Now isn't that the question! The scroll, John realized, is there – that's not the matter at issue. The question is, can it be opened? If God holds it forth, is there anyone equal to the task of unrolling it and letting it loose? Can someone carry God's plan to completion? Is there anyone who can conduct the orchestra of creation so well? Who is going to be the one to take the scroll from the depths of emerald brilliance and bring about a new world? John watched as all heaven reacted to the question. And that's when things got... awkward.

All eyes turned to the ones with all the eyes – the four living creatures, who lived closest to God, who shouted the holy-holy-holys and flew on six wings. Surely they would be worthy! I mean, basking in the divine glory for endless eons, living lives of constant praise – how could that not be worthiness? How could that not meet the qualifications? But, confesses the one with the ox-like face, it doesn't. Neither he nor his associates can go take that scroll. They may support the throne-chariot of the Lord, they may dwell in his presence, but action is not for them. A test confirms it: the scroll is not theirs to open. And disappointment settles over every eye.

Well, focus then turns to this broader ring, the twenty-four ancient priest-kings robed in white, seated on thrones and crowned with golden splendor. The question is asked: “Are you worthy?” Surely they should be worthy! They've received authority from God himself, they minister to him as priests, they rule as kings in administering the whole of creation, they live the lives that the gods of the nations could only dream of! But in unison, in horror they rip the crowns from their heads, slide them across crystalline pavement, and collapse off their seats. “No!” goes up the impassioned cry from one of them. No, they are not worthy. Look elsewhere.
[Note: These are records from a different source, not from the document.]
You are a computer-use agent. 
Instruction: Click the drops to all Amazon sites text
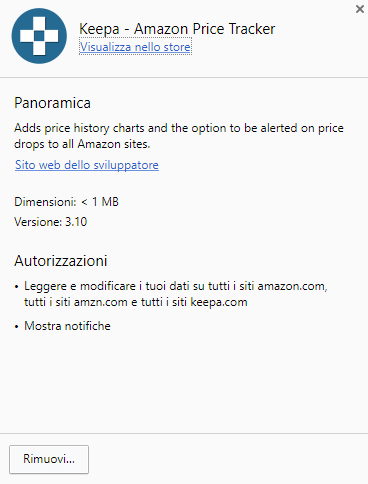point(82,144)
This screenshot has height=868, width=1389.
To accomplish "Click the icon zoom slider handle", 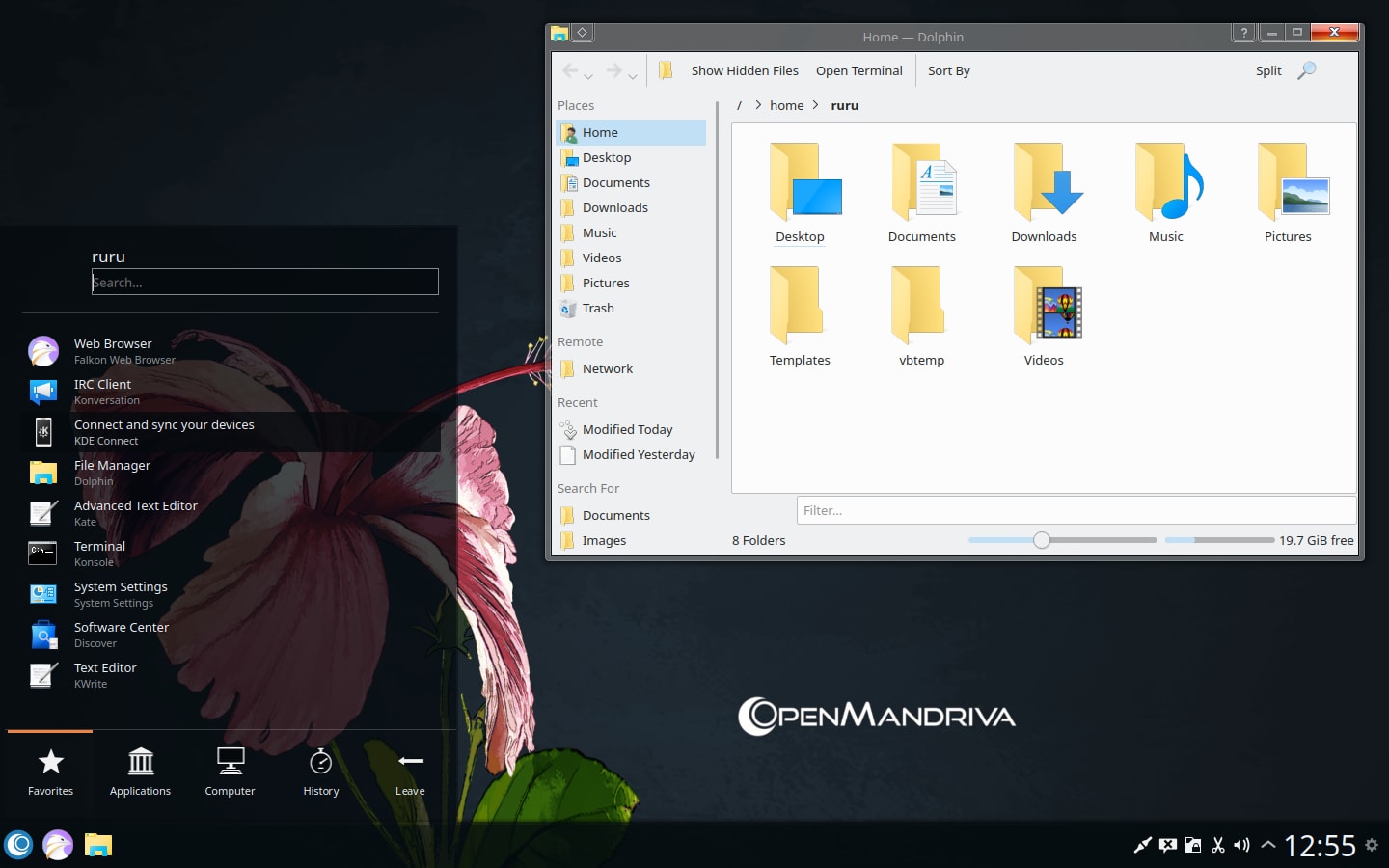I will [1041, 540].
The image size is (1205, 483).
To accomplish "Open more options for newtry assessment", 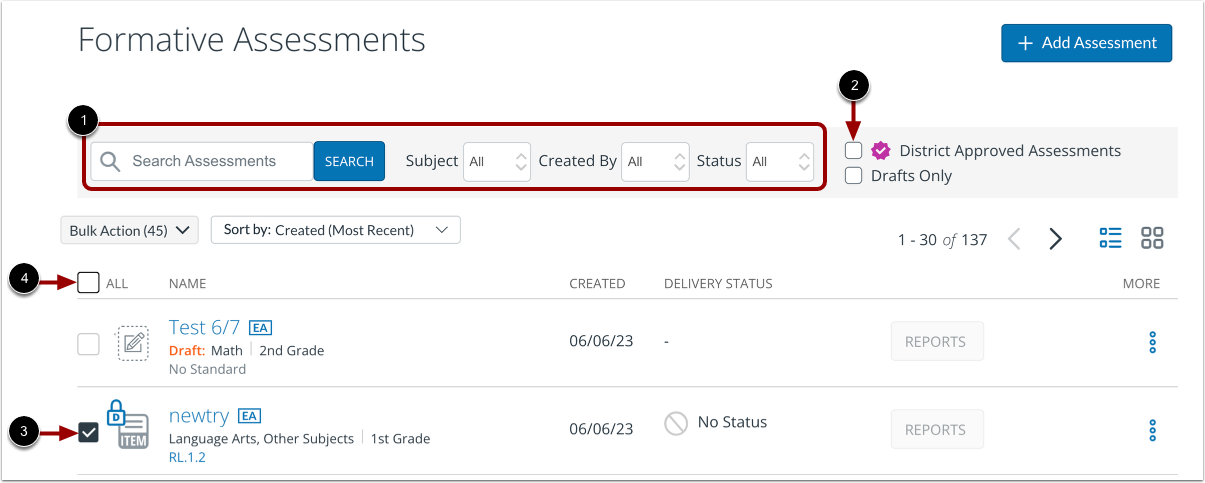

The awkward silence thickens. The twenty-eight lead contenders are out of the running. A summons is issued. Archangels begin marching into the thick of the action. Michael at the head of the band, Gabriel close behind, then Raphael and Uriel, and so forth. Living in God's presence since the dawn of dawns, commanding angels and carrying out missions, surely an archangel can open the scroll! But their efforts fall flat. No archangel can get it. They aren't worthy to open the scroll, break loose the seals, and see what's inside.
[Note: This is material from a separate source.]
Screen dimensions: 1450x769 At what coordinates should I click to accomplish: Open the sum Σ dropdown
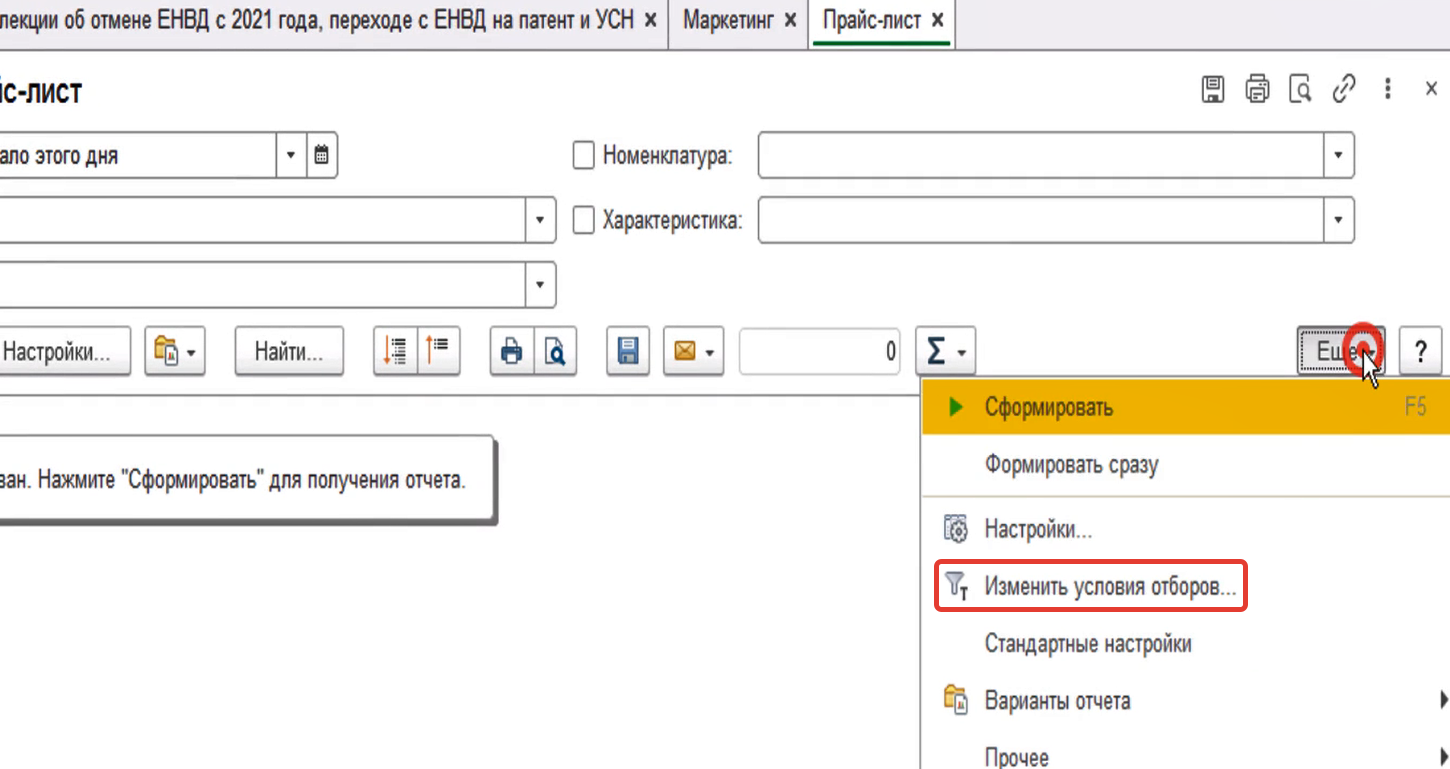coord(945,351)
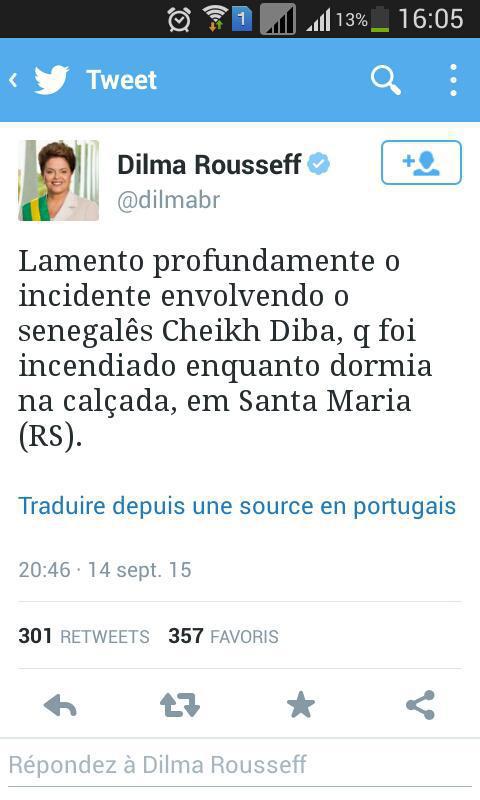Image resolution: width=480 pixels, height=800 pixels.
Task: Open the three-dot overflow menu
Action: [x=453, y=80]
Now things are getting really awkward, as each angel, thousands upon thousands, is put to the question. But the results are no different. Each is measured against the enormity of the task. Each falls short. None can open the scroll. And as for John, he starts to worry. Pangs of fear creep into his heart, even here in heaven's command center. Having a plan is good, but if it can't be put into motion, what good is it, really? And all the spirits who inhabit the heavens have been tested. The solution just... doesn't seem to be here. So, what if there's no one to do it, John wonders? What if the scroll can't be opened? Will it just be filed away? Will the world continue on as it has been – suffering and pining for a fresh breath that'll never come? Will all creation meander lost in the labyrinth of impossibility for a trillion eternities? Or will it simply fizzle out in a pathetic whimper, fading to black in an unsatisfying anticlimax? What happens if God's plan can't be unrolled?
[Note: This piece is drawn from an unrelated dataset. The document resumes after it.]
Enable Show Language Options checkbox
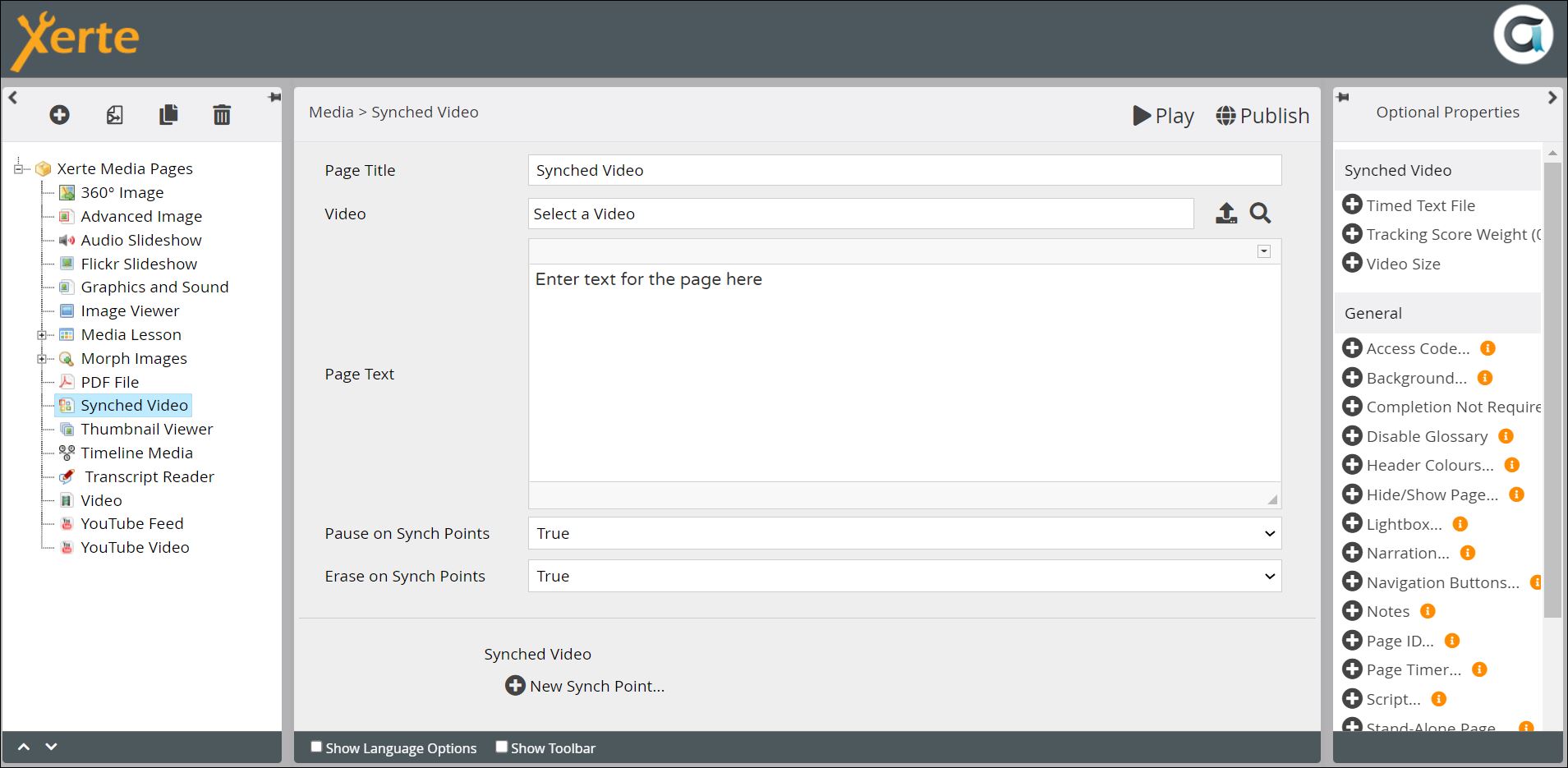The width and height of the screenshot is (1568, 768). (x=316, y=747)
The question seems like a live one. John's heart beats faster with anxiety. He thinks of everything he's been through, everything he's going through on Patmos. If the scroll can't be opened, it's all pointless, all in vain. If the scroll can't be opened, there's no telling what might happen next. It's one thing to suffer for purpose. It's a far grimmer thing to see all hope lost, to surrender to mere absurdity. That sort of nihilistic fantasy is not for John. Can anyone open this scroll? Is there anybody worthy?

Angels in desperation form search parties. They fly through space and time, on a hunt. They visit John's seven churches – is anyone there worthy, up to this challenge? But no. Perhaps, though, that's the wrong place to start – perhaps they should stretch to the beginning. An angel flies to the tomb of Adam, known only to heaven's secret-keepers, and calls out to the bones long lost. “Adam, Adam! Oh how we need you now, Adam! There at the start you were, made in the image and likeness of the One seated on the throne. It's written that you could even be called a son of God. You breathed the fresh air of a garden, you walked with your Maker, you embodied innocence once, before centuries of toil and sweat wore you down and reduced you to bone and dust. Oh Adam, if is the end in the beginning? Could you be called back from dust, would you be worthy, Adam?”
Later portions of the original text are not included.